Burntwood’s overall style could be described as ‘elegant-clunky’. The faceted façade is neat but the repetition of the pre-cast concrete shapes has the appearance of a nuclear resistant base. Inside the new four-storey pavilions are high-ceiling classrooms, tall glass windows with pretty views of campus-style plazas and walkways, and airy library spaces. Smart, clean, and set out like a palatial job centre, the style is not overwhelmingly impressive. It has the slightly numb calm of a modern gallery, which is almost to be expected from a firm whose catalogue includes Westminster Academy (shortlisted in 2008) and the Saatchi gallery.
However, beneath the concrete portholes lie the foundations of an important historical homage. The six new sites incorporate two original buildings by Sir Leslie Martin, built during a golden age of intelligent comprehensive design in the 1950’s. In contrast, Burntwood’s renovation was commissioned during the dying months of New Labour’s BSF (Building Schools for the Future) programme—the last major initiative to fix old and downright dangerous schools.
As it stands, the school is a testament to the art of difficult negotiation.
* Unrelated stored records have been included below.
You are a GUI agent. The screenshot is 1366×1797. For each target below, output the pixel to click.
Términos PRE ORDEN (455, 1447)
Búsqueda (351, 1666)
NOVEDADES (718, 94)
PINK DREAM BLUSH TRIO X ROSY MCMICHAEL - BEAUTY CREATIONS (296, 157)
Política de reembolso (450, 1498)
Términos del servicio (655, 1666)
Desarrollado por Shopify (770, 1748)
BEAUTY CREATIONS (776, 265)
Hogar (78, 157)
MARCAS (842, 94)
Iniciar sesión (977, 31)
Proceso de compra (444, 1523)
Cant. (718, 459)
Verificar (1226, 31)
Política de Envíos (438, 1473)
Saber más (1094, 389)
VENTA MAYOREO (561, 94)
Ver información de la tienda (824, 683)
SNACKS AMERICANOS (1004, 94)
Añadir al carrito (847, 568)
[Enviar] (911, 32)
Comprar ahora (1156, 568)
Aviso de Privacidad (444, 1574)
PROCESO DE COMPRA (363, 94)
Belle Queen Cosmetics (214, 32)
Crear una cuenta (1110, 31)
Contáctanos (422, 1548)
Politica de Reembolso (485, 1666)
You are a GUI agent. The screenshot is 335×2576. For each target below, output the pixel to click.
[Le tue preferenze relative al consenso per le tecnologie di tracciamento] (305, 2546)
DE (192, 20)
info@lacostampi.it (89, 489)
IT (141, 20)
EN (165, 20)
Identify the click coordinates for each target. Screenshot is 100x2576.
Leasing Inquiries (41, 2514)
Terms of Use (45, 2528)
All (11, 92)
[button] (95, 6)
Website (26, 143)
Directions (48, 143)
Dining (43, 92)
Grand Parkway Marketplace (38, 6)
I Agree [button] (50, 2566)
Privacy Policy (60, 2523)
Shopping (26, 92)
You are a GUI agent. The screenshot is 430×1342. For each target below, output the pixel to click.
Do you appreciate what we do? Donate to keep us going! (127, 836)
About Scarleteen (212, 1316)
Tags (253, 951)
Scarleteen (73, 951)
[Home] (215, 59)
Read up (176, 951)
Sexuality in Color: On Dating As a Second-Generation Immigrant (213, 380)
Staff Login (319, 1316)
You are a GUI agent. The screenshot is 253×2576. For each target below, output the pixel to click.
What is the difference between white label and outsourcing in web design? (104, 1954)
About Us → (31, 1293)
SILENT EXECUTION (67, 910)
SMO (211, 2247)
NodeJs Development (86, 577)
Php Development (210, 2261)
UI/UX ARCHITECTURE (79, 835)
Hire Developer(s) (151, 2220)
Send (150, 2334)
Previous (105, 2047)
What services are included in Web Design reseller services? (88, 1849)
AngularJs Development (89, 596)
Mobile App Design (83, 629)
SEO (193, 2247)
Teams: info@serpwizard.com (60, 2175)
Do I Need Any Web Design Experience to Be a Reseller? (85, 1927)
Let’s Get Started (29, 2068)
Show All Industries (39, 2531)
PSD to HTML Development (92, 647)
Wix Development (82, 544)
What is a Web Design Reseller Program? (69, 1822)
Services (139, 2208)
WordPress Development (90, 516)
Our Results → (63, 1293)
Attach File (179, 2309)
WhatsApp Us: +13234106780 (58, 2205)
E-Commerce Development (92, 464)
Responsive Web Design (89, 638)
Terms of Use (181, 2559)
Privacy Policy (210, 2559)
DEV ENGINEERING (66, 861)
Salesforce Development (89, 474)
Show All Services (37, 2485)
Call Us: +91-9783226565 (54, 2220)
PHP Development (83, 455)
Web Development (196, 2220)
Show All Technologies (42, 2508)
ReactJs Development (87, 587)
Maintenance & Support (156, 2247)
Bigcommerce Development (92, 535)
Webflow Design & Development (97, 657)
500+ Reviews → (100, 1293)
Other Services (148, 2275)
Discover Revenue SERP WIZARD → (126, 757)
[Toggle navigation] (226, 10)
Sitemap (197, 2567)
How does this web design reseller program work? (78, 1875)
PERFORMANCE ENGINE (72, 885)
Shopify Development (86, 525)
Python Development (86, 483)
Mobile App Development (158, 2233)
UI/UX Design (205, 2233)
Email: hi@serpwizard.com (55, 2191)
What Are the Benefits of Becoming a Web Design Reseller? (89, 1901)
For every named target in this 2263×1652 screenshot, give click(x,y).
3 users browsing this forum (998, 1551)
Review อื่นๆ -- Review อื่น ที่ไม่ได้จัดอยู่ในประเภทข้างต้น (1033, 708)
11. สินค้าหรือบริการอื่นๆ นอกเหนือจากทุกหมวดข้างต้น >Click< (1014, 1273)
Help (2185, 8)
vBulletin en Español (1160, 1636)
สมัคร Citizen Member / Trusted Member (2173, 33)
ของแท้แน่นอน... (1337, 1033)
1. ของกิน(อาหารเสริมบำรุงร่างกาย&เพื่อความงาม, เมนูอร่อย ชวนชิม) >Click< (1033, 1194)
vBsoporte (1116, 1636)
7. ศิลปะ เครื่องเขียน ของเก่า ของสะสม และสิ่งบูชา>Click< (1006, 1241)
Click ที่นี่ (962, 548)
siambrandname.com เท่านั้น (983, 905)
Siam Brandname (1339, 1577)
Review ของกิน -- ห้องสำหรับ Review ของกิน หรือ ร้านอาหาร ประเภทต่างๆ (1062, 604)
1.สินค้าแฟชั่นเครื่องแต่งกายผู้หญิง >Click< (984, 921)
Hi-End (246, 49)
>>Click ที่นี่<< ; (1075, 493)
Under BSF, schools came up with a plan and then liaised with a quango called Partnership for Schools to find the best firm to build their vision. Shortly after the Coalition was elected, Michael Gove criticised the planning process, arguing that the nine ‘meta-stages’ and host of smaller sub-stages resulted in overspending and gross bureaucracy. It was axed in 2011 —around the time of Burntwood’s initial work—and the remaining desperately incomplete projects had to bid case by case for funding.
It’s fitting that a ‘Coalition era’ building should enshrine tense political haggling. However, unlike the bickering common room of politics this came out as a concrete-clad sign of hope. Amid the beggarly bids for money forced upon over 700 abandoned school projects, AHMM persevered and found true collaborators in the invaluable advice of teachers, the commotion of student life and the historic groundwork of Leslie Martin.
The transparency of the company is also something to praise. Their website contains all the architects’ preparatory work, like elevation plans and impressionistic vistas, so anyone can browse freely at their creative process. Underneath these designs are captions that give away their grand intentions. Rooms are discussed in phrases like “transferrable space,” “circulation spaces,” “external teaching terrace,” and “interactive theatre.” Seen through this vocabulary of style, the rooms themselves devolve their use to the needs of the pupils. A humbler art of collaboration is at the core of the project and for this Burntwood was a worthy winner.